The official declined to elaborate on the alleged link between the former minister and the explosives, but said the material was not seized from Samaha's home where the arrest was carried out.
Security forces in Samaha's building (Photo: AFP)
Samaha was taken into custody in the early hours. There were no official details of what he was being questioned about. His supporters said his detention was political, asking why he had been detained in the middle of the night.
Elias Aoun, head of the Lebanese journalists' union, said Prime Minister Najib Mikati had told him Samaha had been held following an order from the acting public prosecutor.

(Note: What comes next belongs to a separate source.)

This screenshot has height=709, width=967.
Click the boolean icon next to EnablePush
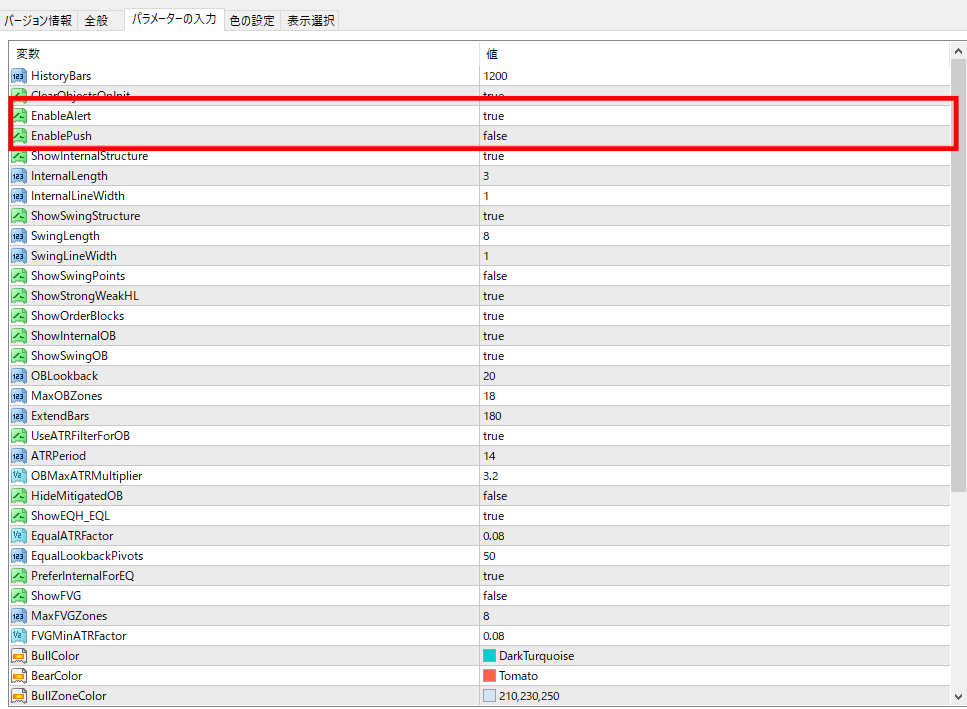19,136
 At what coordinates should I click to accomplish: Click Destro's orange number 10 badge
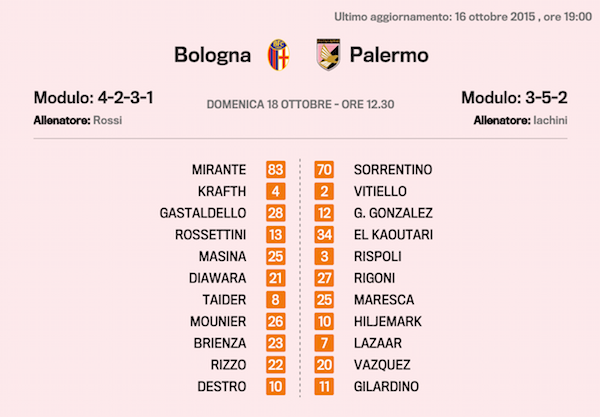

Investigators had confiscated "three or four telephones, a laptop and two or three films" while searching his house in the town of Metn northeast of Beirut, Malek al-Sayyed, a lawyer for Samaha, told al-Manar TV.
Prime Minister Najib Mikati, meanwhile, told reporters there was no link between Samaha's arrest and the Special Tribunal for Lebanon, set up to investigate the 2005 murder of former premier Rafiq Hariri.
Samaha has been an outspoken supporter of Assad during the 17-month-old uprising against his rule, echoing an official Syrian narrative that portrays the anti-Assad opposition as terrorists.
He served as a minister in three Lebanese governments between 1992 and 2004 - a period when Syria dominated politics and security in its smaller neighbour. Samaha is also a former member of parliament.
In 2007, he was named on a White House-issued list of Lebanese and Syrian figures suspected of working to undermine Lebanon's stability and the Western-backed Beirut government in office at the time.
The list included Assef Shawkat, a senior Syrian security official and Assad's brother-in-law, who was killed in a bomb blast in Damascus last month.